→ **WHAT YOU NEED TO DO**
Your answer must repeat all of the entries word for word, without any images.

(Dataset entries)
BEGIN

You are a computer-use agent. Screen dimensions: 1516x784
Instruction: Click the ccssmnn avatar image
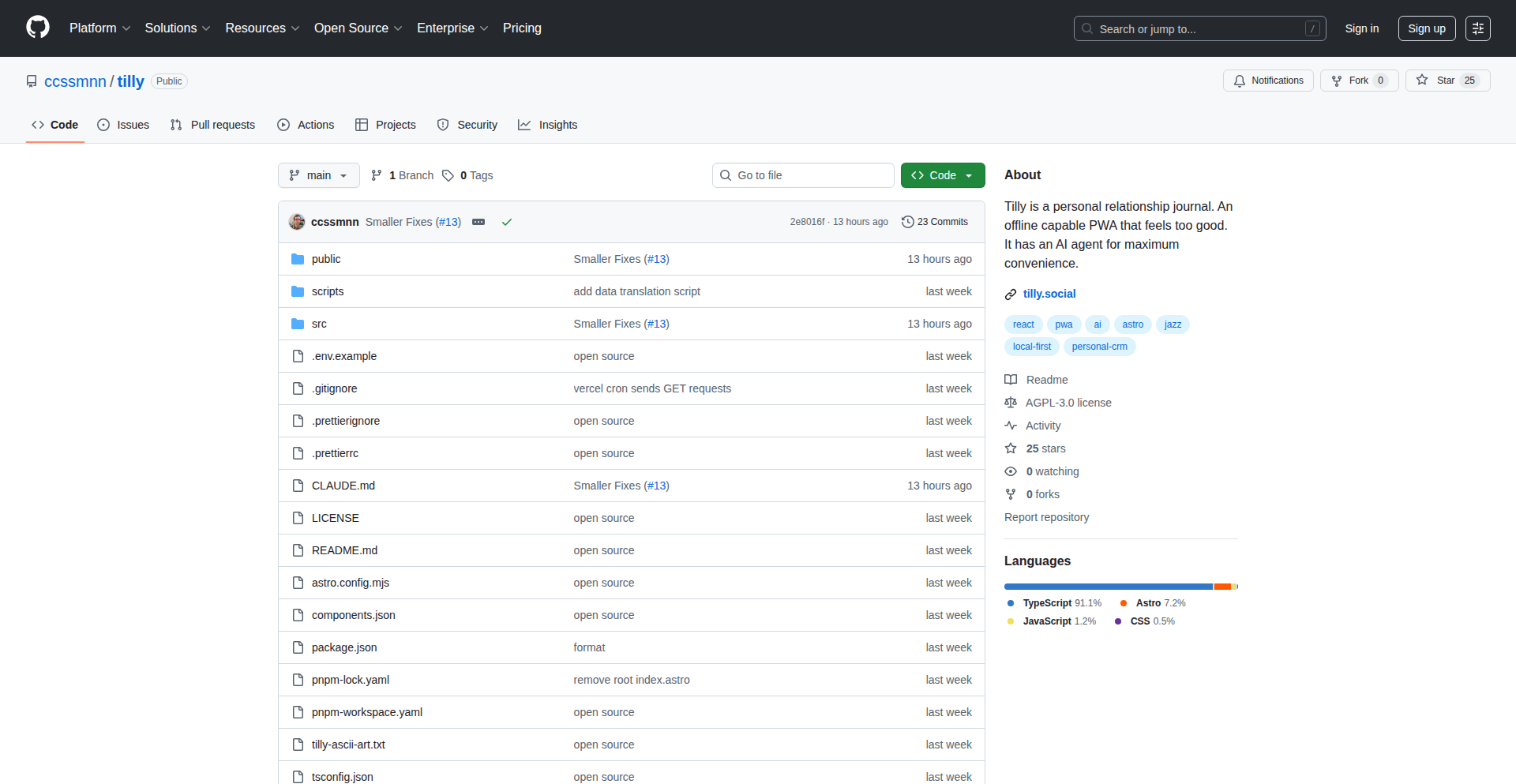[297, 222]
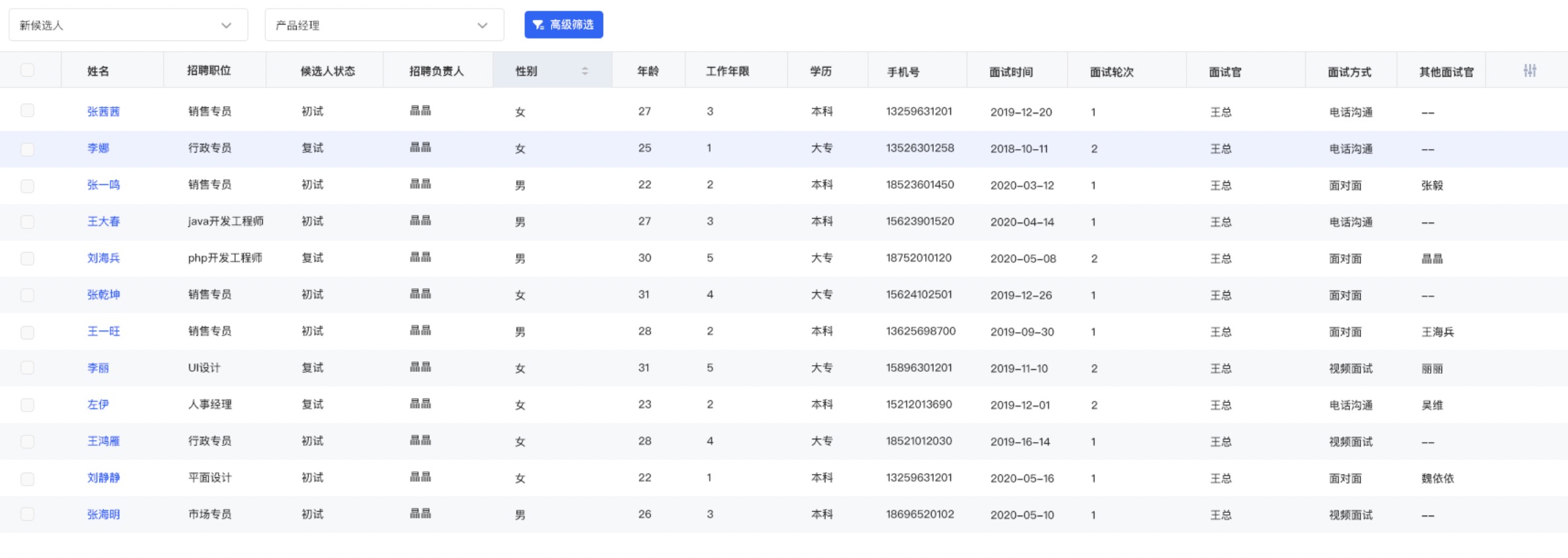Click the column settings icon in header
The height and width of the screenshot is (558, 1568).
[x=1529, y=71]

END

→ **SOLUTION**
You are a computer-use agent. Screen dimensions: 1516x784
Instruction: Click the ccssmnn avatar image
[297, 222]
Click the column settings icon in header
The height and width of the screenshot is (558, 1568).
[x=1529, y=71]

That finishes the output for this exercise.